#### Exercise objective:
Return each line of the listing that contains the string "Content".

#### The data:
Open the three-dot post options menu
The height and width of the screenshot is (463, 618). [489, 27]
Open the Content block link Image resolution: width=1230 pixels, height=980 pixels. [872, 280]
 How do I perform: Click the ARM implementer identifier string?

...

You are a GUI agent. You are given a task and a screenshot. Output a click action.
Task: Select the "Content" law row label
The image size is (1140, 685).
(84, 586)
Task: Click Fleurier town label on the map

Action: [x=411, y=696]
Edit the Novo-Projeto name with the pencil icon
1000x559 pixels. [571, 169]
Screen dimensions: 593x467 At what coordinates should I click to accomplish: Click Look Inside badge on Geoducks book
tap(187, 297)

#### Exercise result:
Open the Content block link Image resolution: width=1230 pixels, height=980 pixels. [872, 280]
Task: Select the "Content" law row label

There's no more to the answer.